"I am an embedding row, one of two billion, sitting on shard seventeen. Most days nobody looks me up. Then a celebrity follows me and forty thousand requests arrive in one second, all for me, all at once."
A Hot Key That Did Not Ask For Fame
In a web-scale recommender the model is not mostly the neural network on top; it is the embedding tables underneath, billions of learned vectors that together weigh terabytes and therefore cannot live on one machine. The dense layers that combine those vectors are tiny by comparison and replicate everywhere. The embeddings are the model, and because they do not fit in any single host's memory they are sharded across many parameter servers by construction. This is "distribute the model" in its purest, most data-driven form: not a clever decomposition we chose, but a partition forced on us by sheer parameter count. This section takes the parameter-server machinery built in Chapter 11 and applies it to the concrete object that motivated it, showing why the tables grow so large, how a sparse request touches only a handful of rows scattered across shards, and how popular items turn a balanced partition into a skewed one.

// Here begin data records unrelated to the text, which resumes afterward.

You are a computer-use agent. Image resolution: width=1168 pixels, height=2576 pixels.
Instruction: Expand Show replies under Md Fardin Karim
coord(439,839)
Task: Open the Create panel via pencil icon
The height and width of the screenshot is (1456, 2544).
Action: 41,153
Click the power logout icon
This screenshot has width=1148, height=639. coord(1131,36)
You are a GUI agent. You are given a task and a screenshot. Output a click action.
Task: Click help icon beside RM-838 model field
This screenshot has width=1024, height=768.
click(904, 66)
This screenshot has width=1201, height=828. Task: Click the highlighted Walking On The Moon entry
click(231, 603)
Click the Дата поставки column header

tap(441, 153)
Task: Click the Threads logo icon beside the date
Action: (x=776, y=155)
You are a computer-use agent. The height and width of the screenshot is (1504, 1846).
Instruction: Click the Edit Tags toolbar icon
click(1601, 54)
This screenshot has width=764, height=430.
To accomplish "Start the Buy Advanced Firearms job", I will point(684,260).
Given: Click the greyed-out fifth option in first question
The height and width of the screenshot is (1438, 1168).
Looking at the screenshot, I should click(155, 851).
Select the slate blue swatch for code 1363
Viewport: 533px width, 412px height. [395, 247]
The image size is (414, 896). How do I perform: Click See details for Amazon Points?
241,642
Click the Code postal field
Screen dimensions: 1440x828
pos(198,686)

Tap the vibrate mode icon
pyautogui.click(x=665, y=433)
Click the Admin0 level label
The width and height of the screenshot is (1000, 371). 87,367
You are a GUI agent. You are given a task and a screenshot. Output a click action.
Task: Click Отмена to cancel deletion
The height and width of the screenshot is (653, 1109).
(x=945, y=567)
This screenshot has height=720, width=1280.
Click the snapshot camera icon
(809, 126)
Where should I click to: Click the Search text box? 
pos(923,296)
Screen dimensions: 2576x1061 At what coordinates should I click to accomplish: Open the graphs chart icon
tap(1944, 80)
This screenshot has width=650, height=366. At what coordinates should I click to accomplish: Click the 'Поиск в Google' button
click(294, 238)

The previous section framed the recommendation problem and the production constraints a planet-scale feed lives under. We now open the model itself and find that almost all of its parameters sit in two lookup tables: one row per user, one row per item. A click model, a ranking network, a two-tower retriever, whatever sits on top, consumes dense vectors fetched from these tables and contributes only a few million weights of its own. The tables, by contrast, contain billions of rows. Understanding how those rows are stored, fetched, and trained across many machines is the heart of distributed recommendation, and it is a direct, concrete instance of the parameter-server abstraction of Chapter 11. We build on that abstraction here rather than rederive it.
1. The Embedding Tables Are the Model Beginner
A recommender represents each categorical entity, a user, an item, a hashtag, a device type, as a learned dense vector. The collection of those vectors for one feature is an embedding table: a matrix with one row per distinct ID and one column per latent dimension. A user table for a billion accounts with $d = 128$ latent dimensions is a matrix of one billion rows. The total parameter count of a table with $N$ rows is $N \cdot d$, and its memory footprint, at $b$ bytes per element, is
$$\text{table bytes} = N \cdot d \cdot b.$$The numbers are not subtle. With $N = 2 \times 10^{9}$ rows, $d = 128$, and single-precision storage ($b = 4$), one table occupies $2 \times 10^{9} \cdot 128 \cdot 4 \approx 1.0 \times 10^{12}$ bytes, about a terabyte, before we add a single item table, optimizer state, or a second feature. Industrial systems carry dozens of such tables and routinely reach tens of terabytes of embeddings. No accelerator holds that; the largest single-host memory is two orders of magnitude too small. The model is sharded not as an optimization but because it physically cannot be otherwise, which is exactly the regime Chapter 16 calls model-parallel, here arriving for the simplest possible reason: the parameters do not fit.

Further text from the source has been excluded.